In Wolfsburg schien er an diese Leistungen anknüpfen zu können. In 18 Einsätzen war ihm ein mageres Törchen gelungen. Folglich kam die Geschäftsleitung des VW-Klubs in der Sommerpause öffentlich ins Grübeln. "Er ist, wie er ist", sagte der Aufsichtsratschef Garcia Sanz, "wir werden überlegen müssen, wie es weitergeht."

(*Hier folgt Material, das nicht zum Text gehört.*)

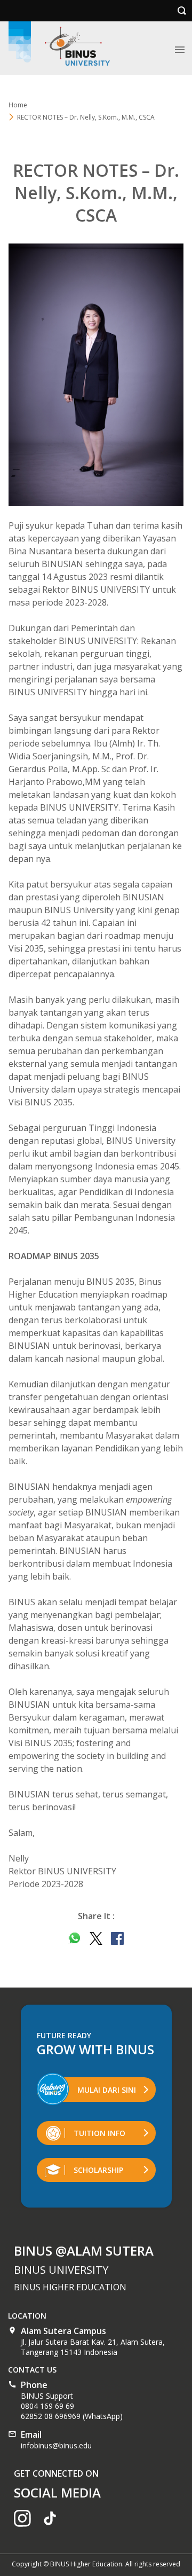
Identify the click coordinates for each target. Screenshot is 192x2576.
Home (18, 104)
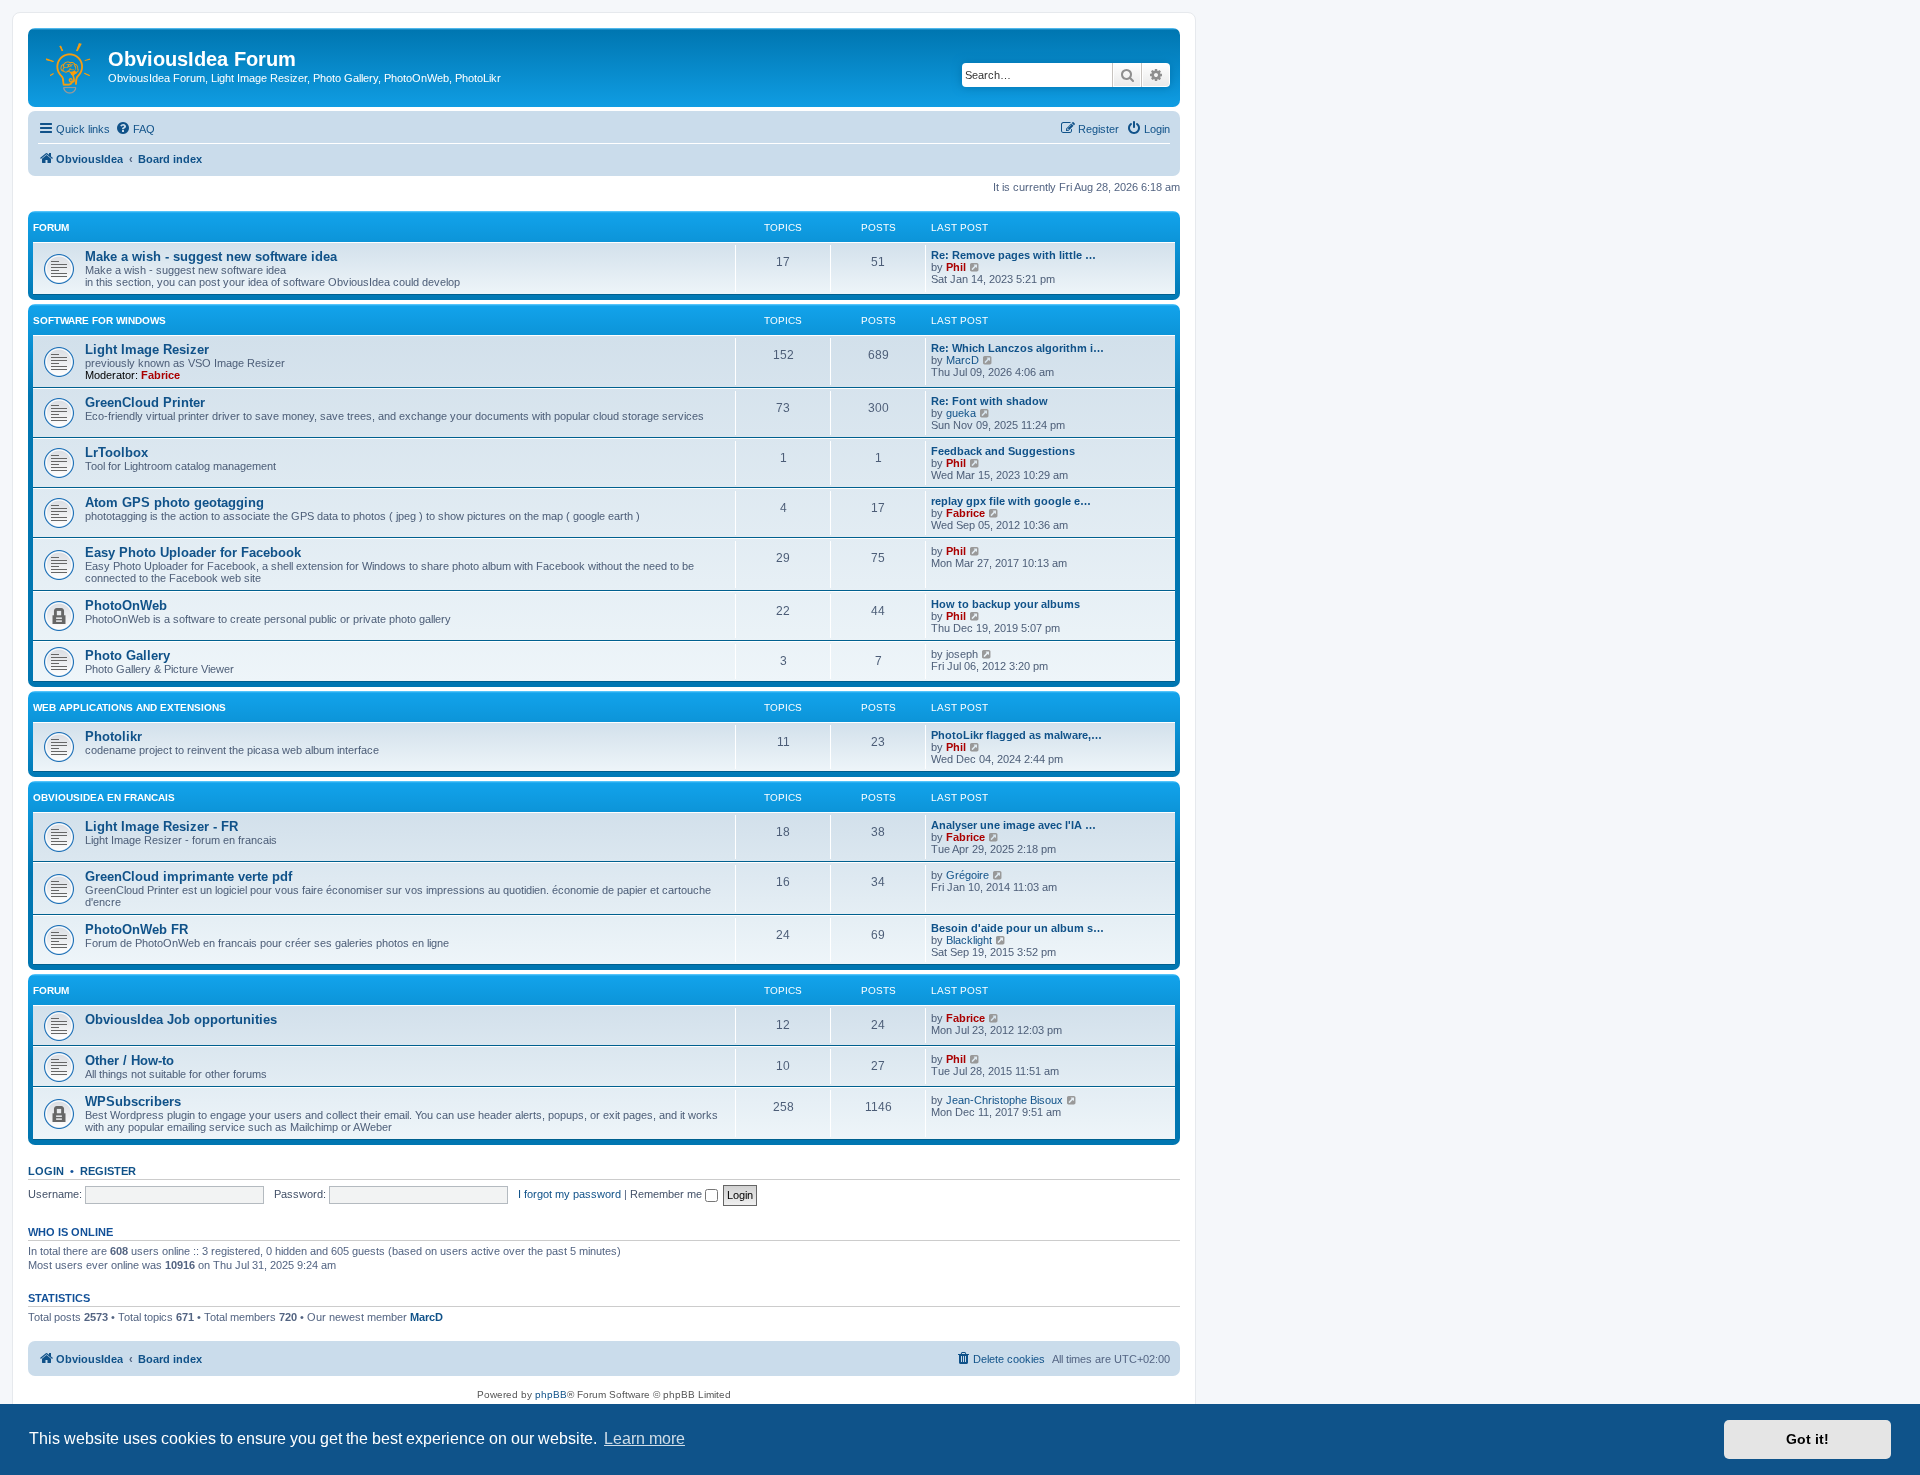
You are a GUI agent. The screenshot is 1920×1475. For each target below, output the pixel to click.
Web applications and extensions (129, 707)
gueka (961, 413)
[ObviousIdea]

Überlegt hat vor allem Trainer Hecking. Er sieht Licht am Ende des Tunnels. Noch nicht lange, dafür viel davon. "Seit sieben bis zehn Tagen hat er verstanden, was wir von ihm wollen", erklärte der Coach, "und wir wünschen uns, dass Nicklas in die Rolle schlüpft, die wir ihm zugedacht haben." Das heißt: Die Wolfsburger erwarten, dass er nicht nur tönt wie eine billige Kopie von Zlatan Ibrahimovic, sondern auch entsprechende Taten folgen lässt.

Zu spät ist es nicht, denn Bendtner ist erst 27. Vielleicht war der Abend im Supercup ein Wendepunkt auf der abschüssigen Karrierebahn. Sein Trainer ist davon überzeugt. "An so einem Tag weiß man, wofür man arbeitet", sagte Hecking. So viel Pathos musste einfach sein.